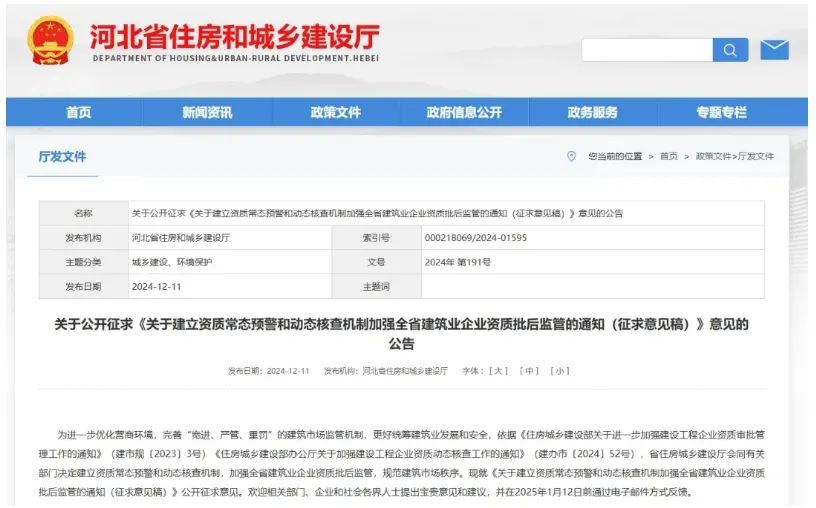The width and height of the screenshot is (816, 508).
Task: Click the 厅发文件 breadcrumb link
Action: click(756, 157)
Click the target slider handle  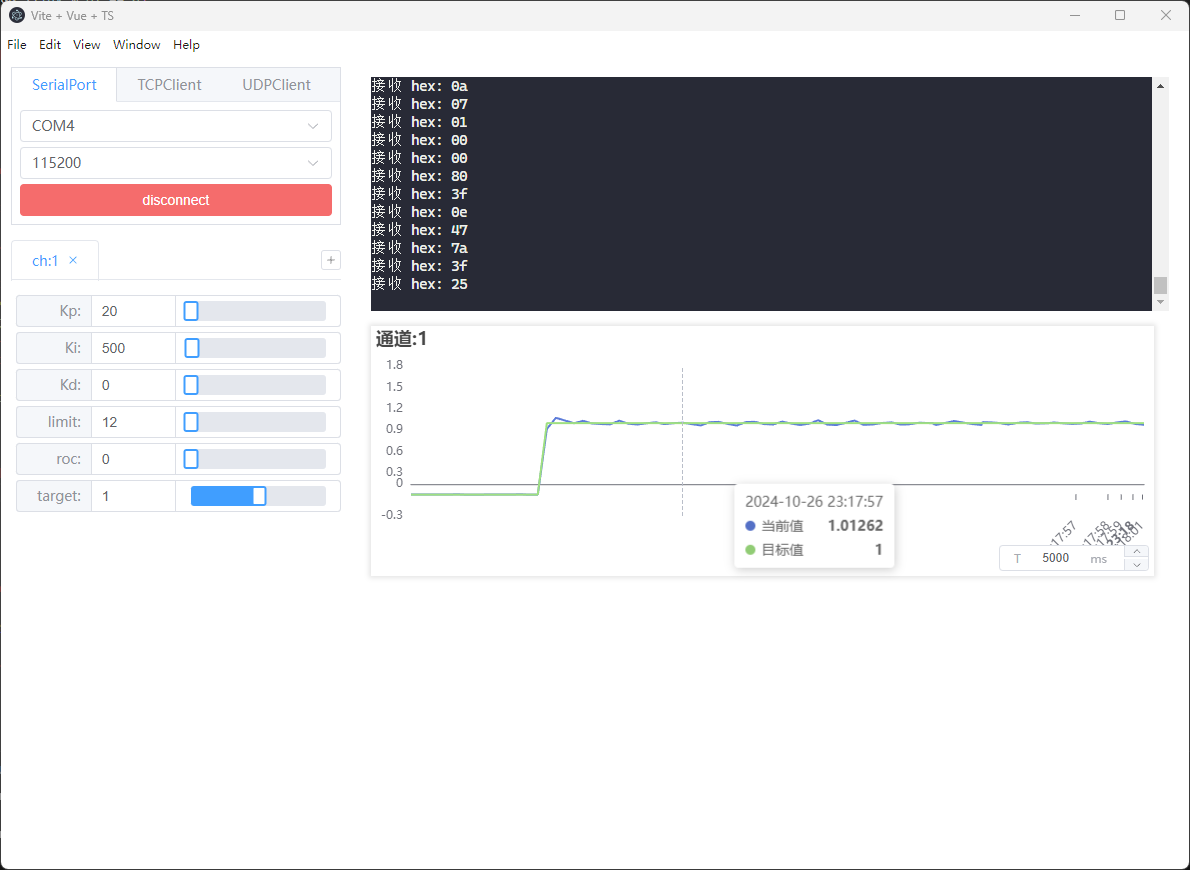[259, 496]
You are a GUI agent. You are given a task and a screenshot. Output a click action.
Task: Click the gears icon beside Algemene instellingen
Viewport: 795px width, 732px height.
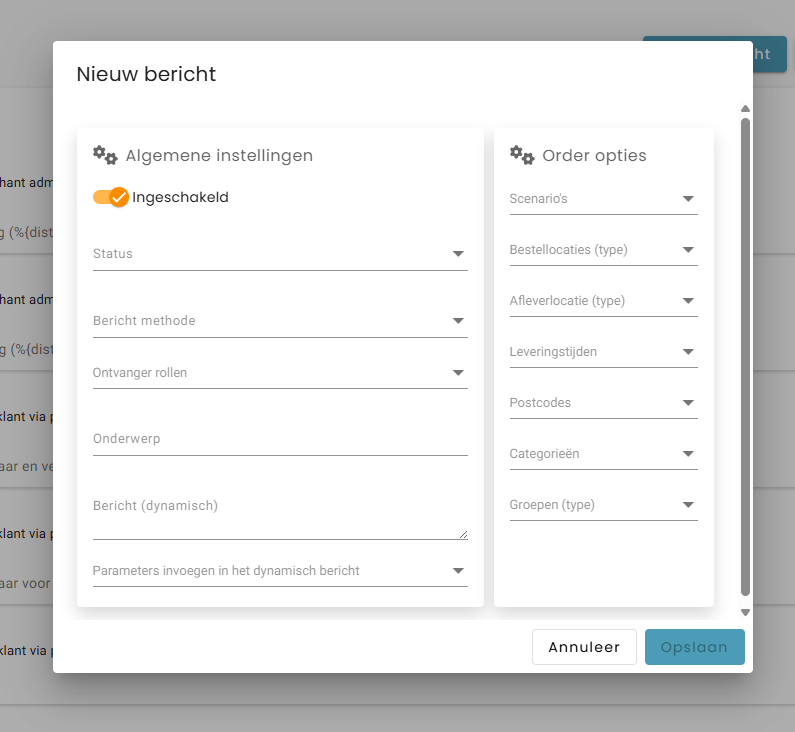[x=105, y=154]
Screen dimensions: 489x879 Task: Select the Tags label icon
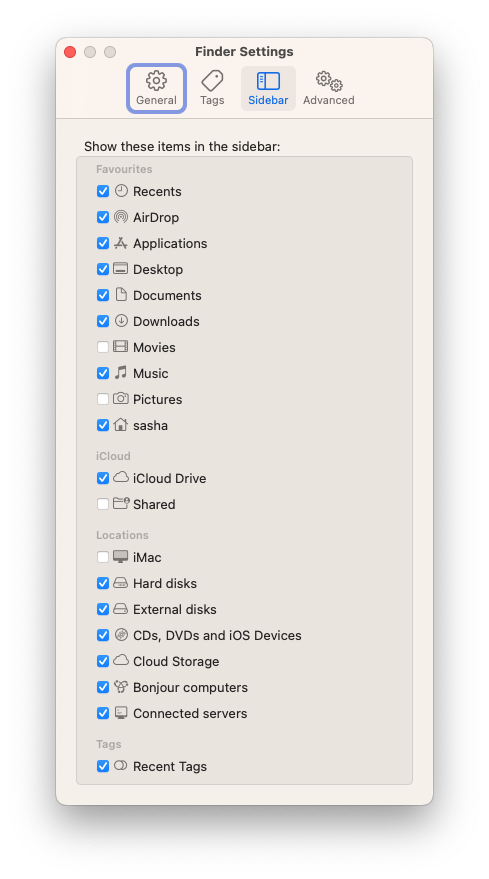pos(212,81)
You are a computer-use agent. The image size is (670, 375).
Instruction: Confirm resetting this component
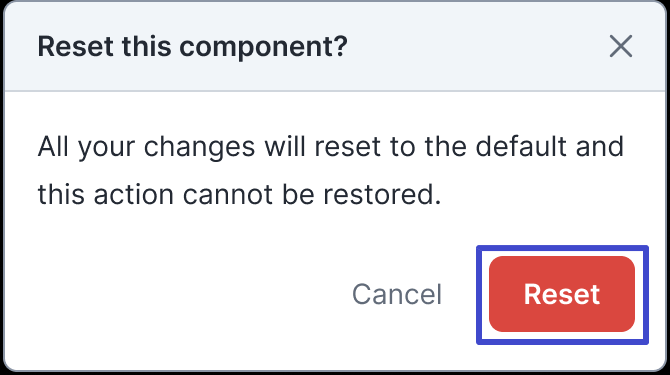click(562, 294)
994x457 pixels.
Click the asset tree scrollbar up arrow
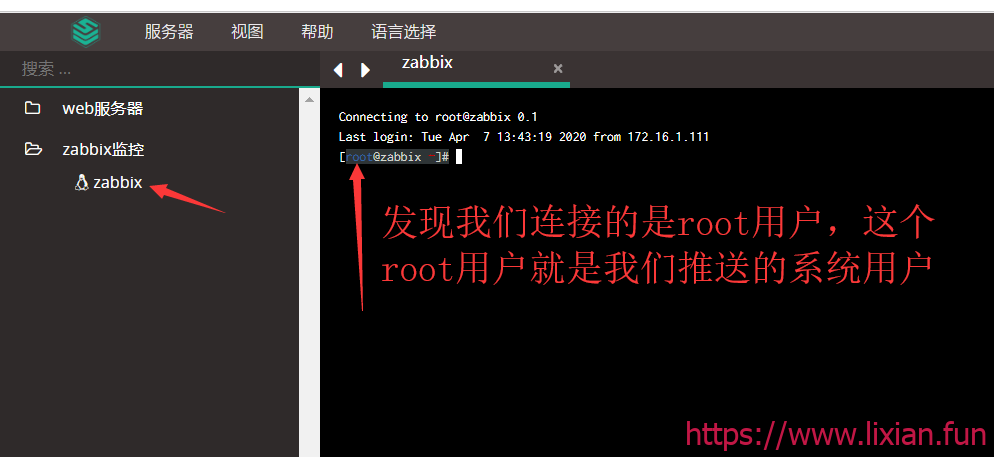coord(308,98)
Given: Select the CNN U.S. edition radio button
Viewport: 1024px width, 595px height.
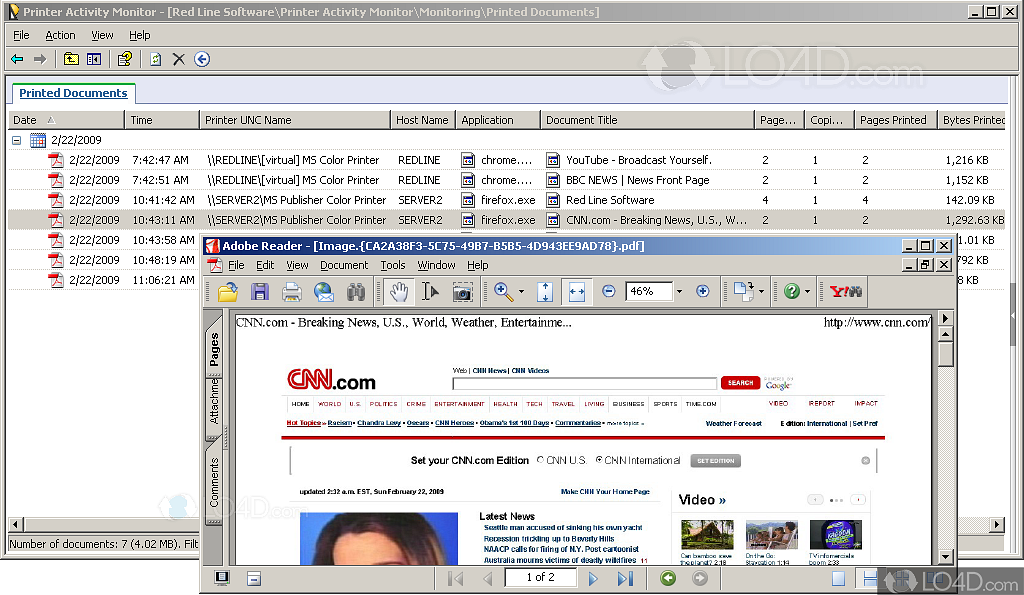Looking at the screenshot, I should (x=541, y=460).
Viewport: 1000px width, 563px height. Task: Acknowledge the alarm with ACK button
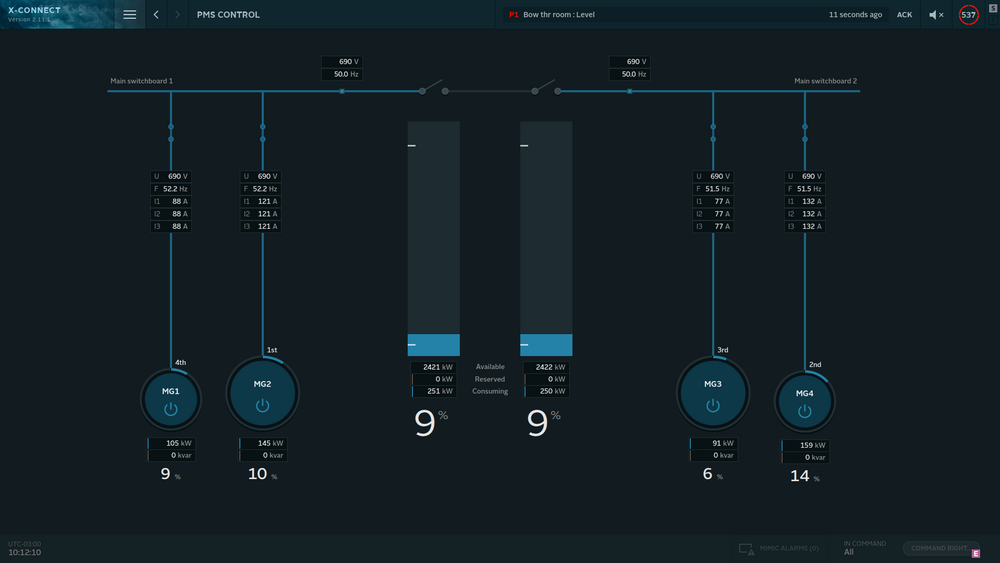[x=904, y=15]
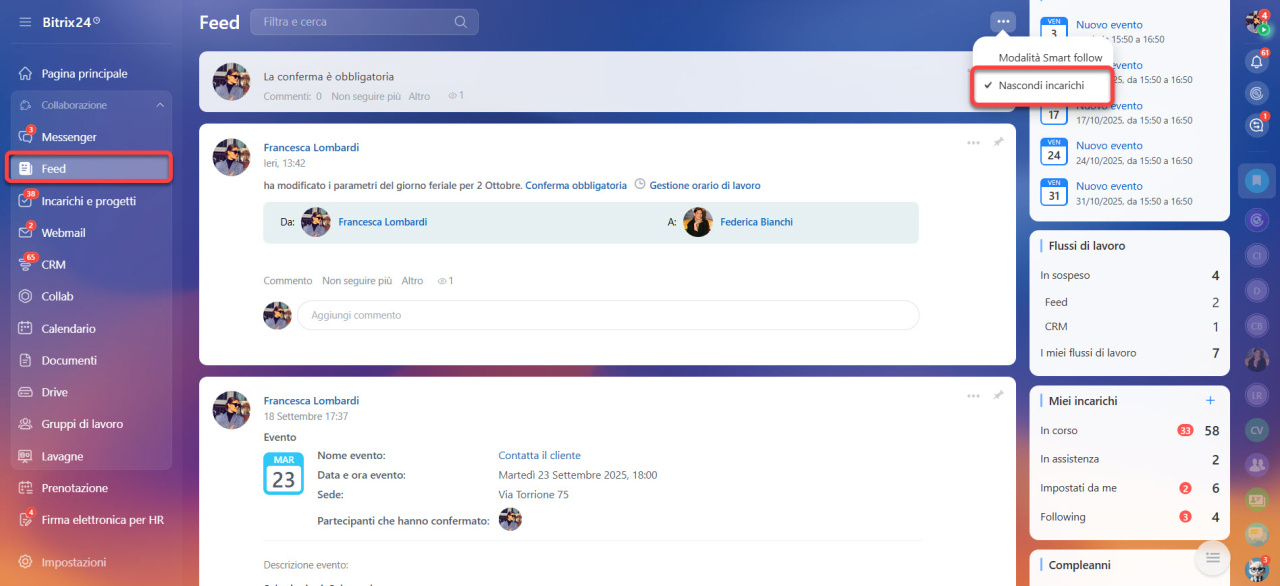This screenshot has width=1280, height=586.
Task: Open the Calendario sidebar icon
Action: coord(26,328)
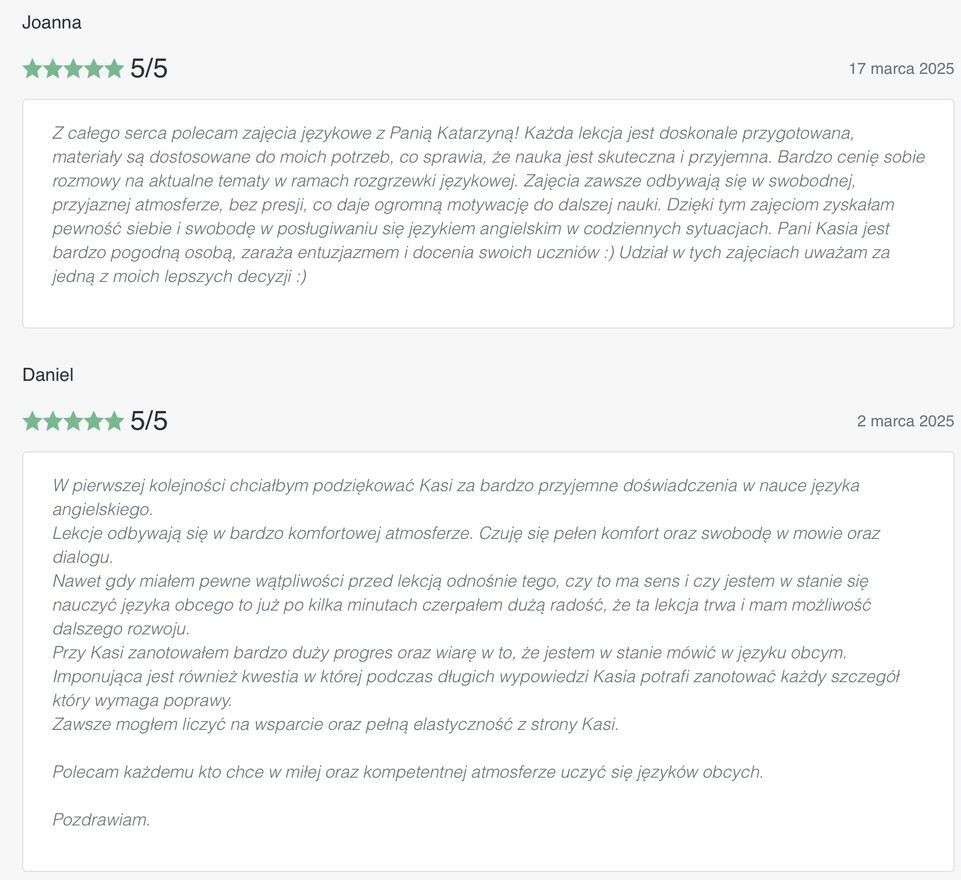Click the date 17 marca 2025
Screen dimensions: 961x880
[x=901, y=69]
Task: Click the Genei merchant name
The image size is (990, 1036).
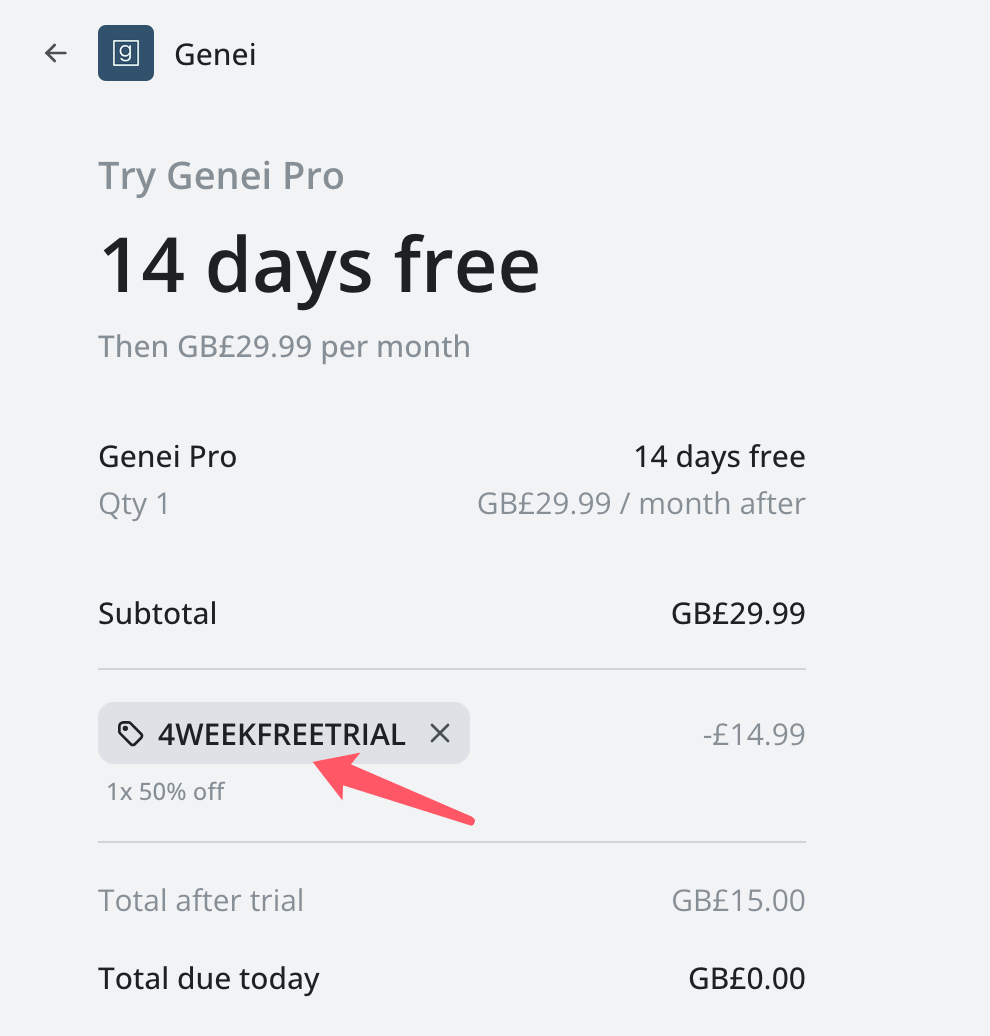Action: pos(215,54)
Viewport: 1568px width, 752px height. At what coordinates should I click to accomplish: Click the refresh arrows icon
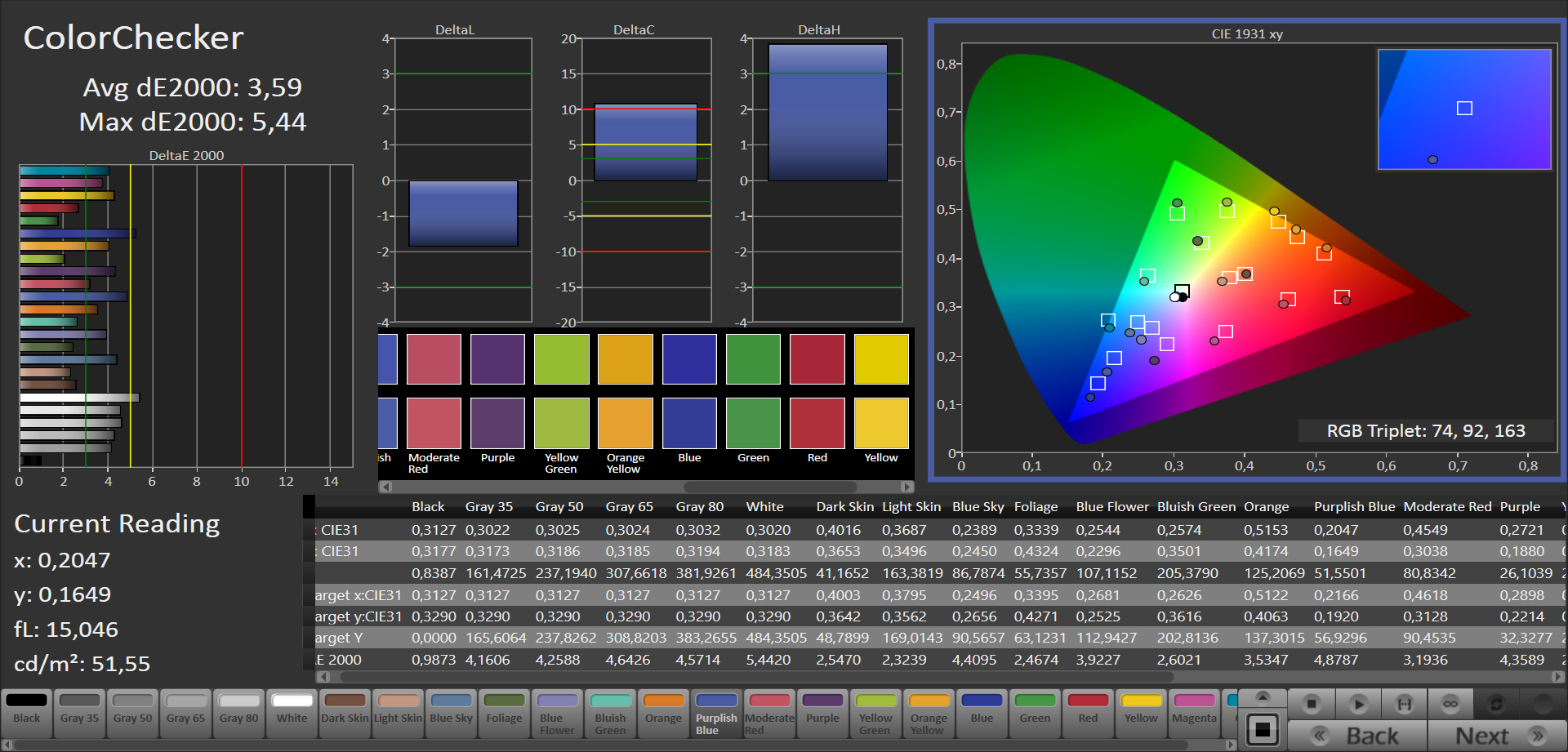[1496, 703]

****************************************

■ EXERCISE AIM ■
Copy out the records word for word, from the line with "994x457 pixels." through the end of the records, and leave the pictures out.

■ FINAL RESULT ■
994x457 pixels.
Click the asset tree scrollbar up arrow
coord(308,98)
Given: Select the CNN U.S. edition radio button
Viewport: 1024px width, 595px height.
Looking at the screenshot, I should (x=541, y=460).
Viewport: 1000px width, 563px height. Task: Acknowledge the alarm with ACK button
[x=904, y=15]
This screenshot has width=1280, height=586.
Task: Open the Calendario sidebar icon
Action: coord(26,328)
Click the date 17 marca 2025
Screen dimensions: 961x880
[x=901, y=69]
Task: Click the Genei merchant name
The image size is (990, 1036).
Action: pos(215,54)
Viewport: 1568px width, 752px height. At what coordinates should I click to accomplish: Click the refresh arrows icon
[1496, 703]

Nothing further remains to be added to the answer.